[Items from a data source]
* * * * *

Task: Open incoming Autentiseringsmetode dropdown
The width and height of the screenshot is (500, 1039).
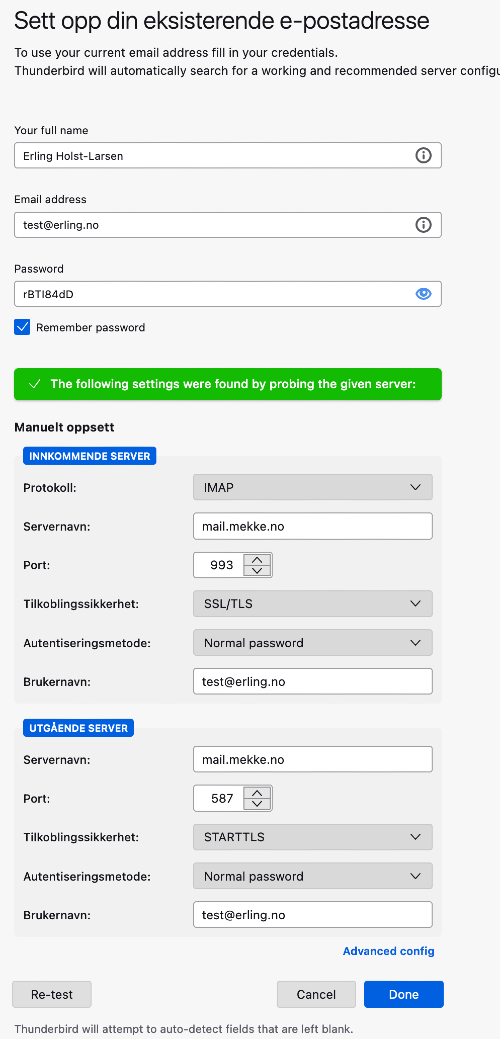Action: tap(313, 643)
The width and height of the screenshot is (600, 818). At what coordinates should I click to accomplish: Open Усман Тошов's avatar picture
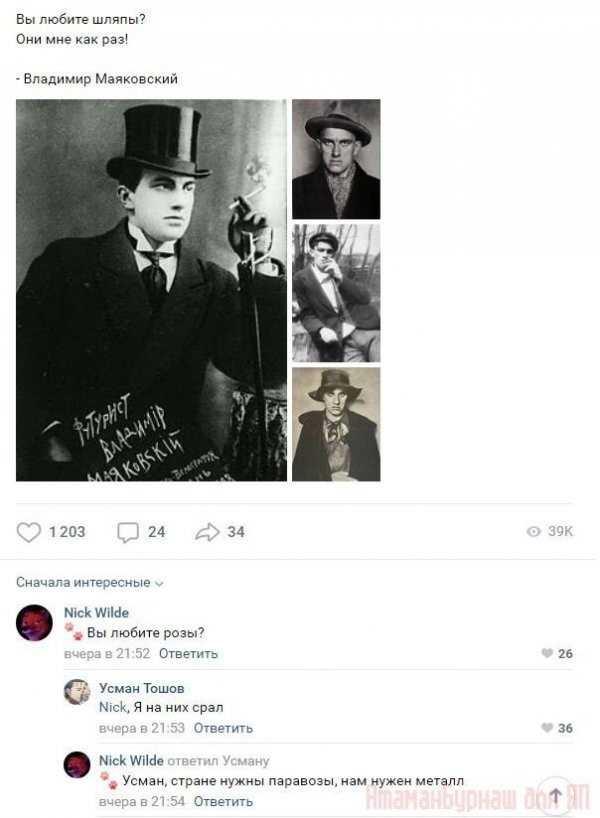pyautogui.click(x=77, y=692)

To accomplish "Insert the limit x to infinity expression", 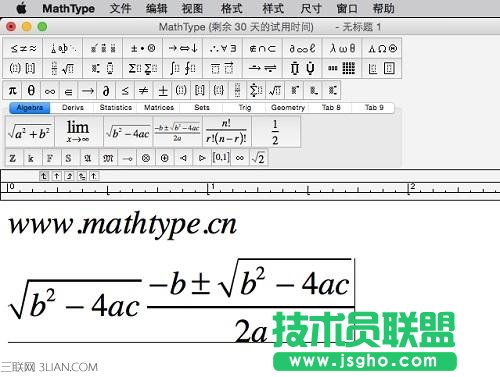I will [78, 132].
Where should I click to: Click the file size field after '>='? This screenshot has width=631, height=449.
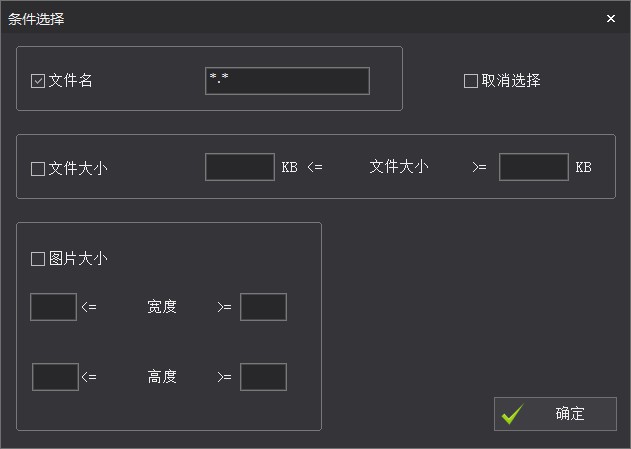[534, 167]
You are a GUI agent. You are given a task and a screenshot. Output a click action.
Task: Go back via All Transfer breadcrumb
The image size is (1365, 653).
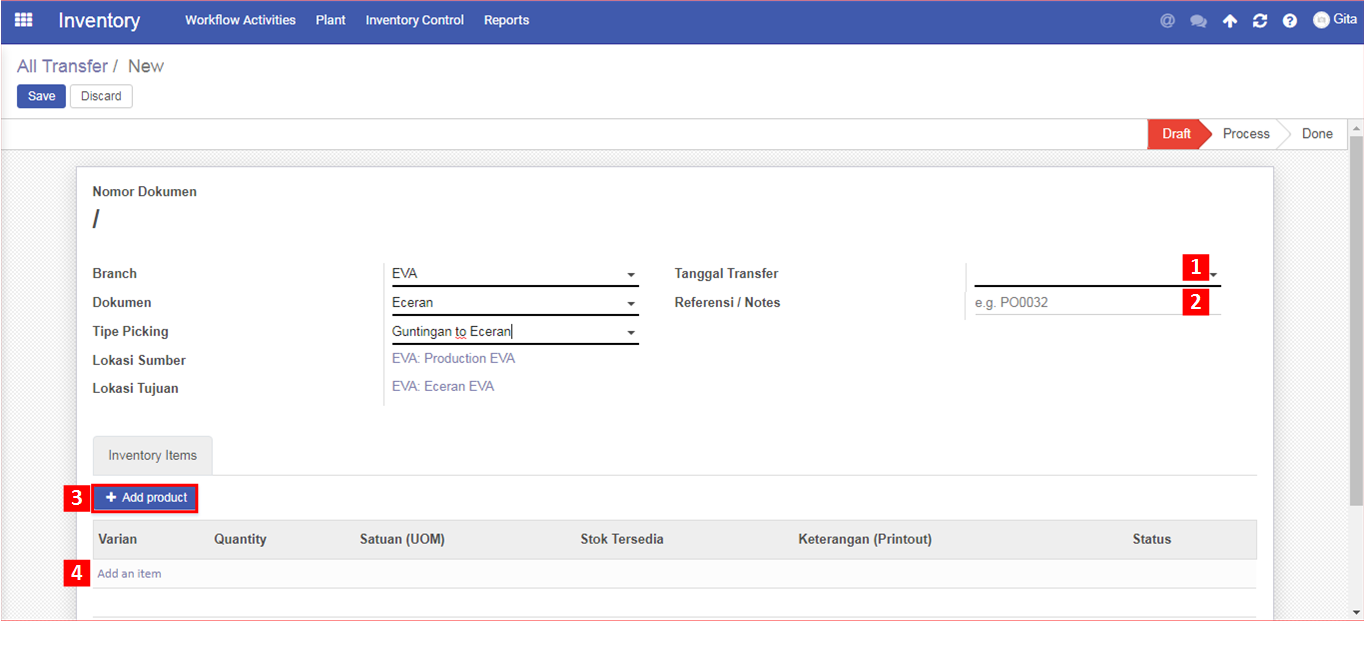pyautogui.click(x=62, y=66)

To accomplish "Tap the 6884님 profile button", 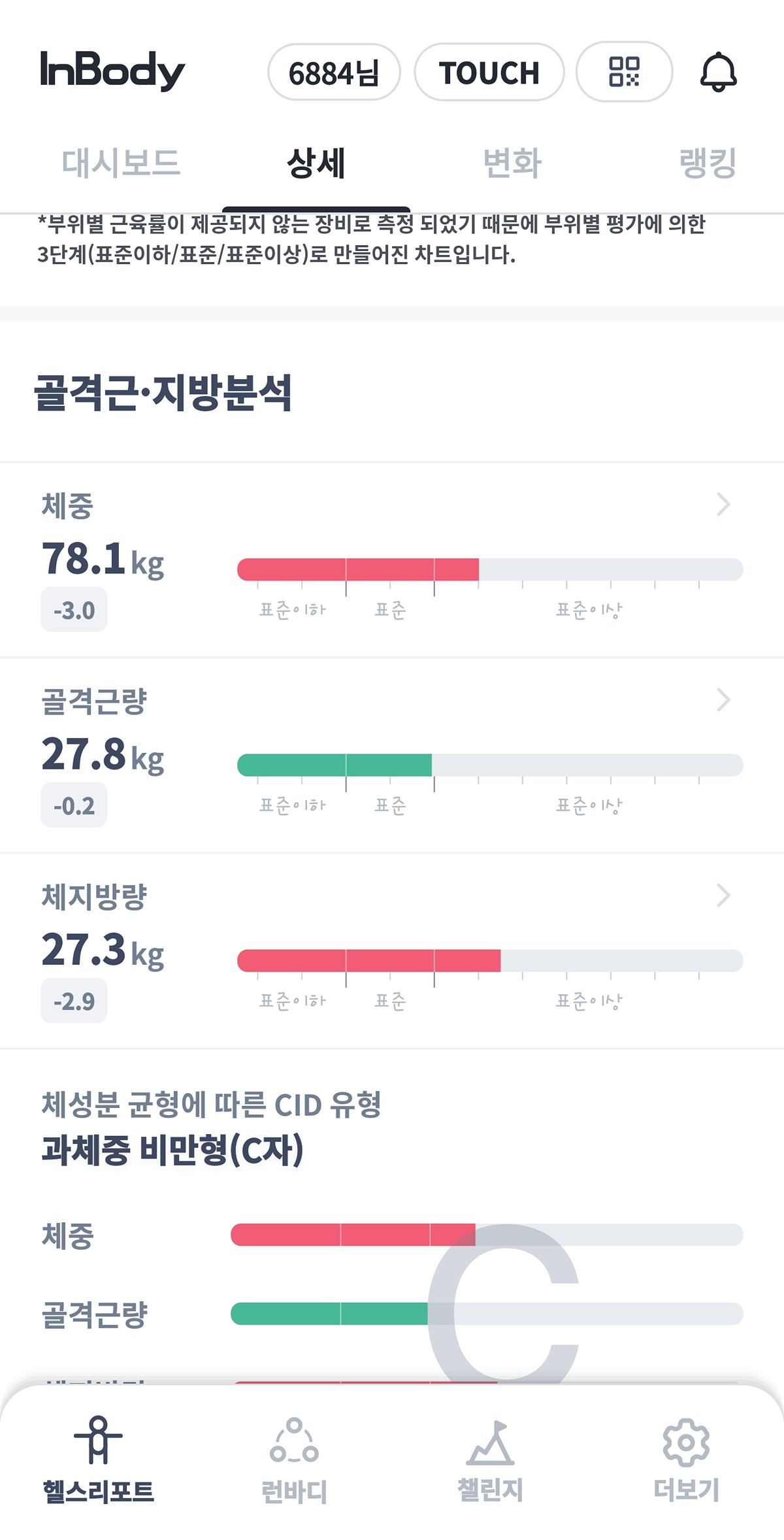I will (334, 73).
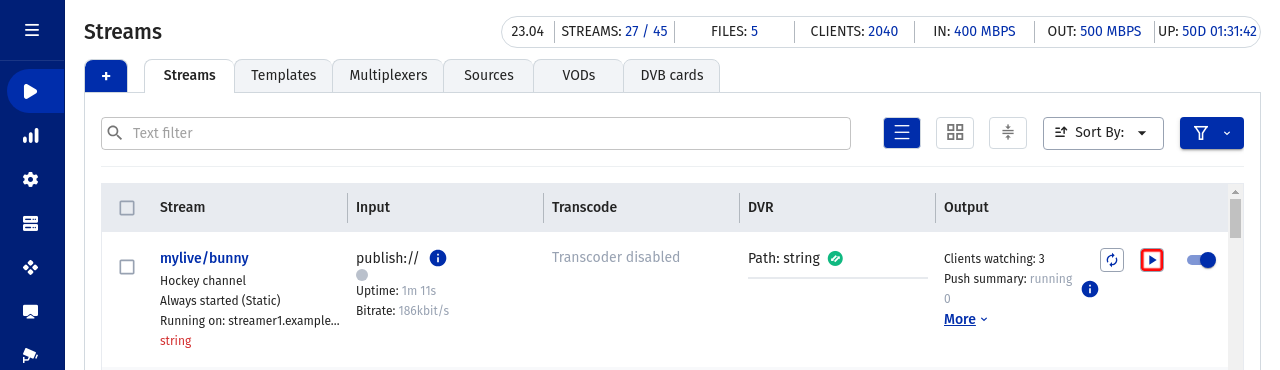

* * * * *

> [Exercise goal] Find each line in the records that contains the word "Open" and copy those lines.

> [The reply]
Task: Open incoming Autentiseringsmetode dropdown
The width and height of the screenshot is (600, 818). At what coordinates should I click to accomplish: Open Усман Тошов's avatar picture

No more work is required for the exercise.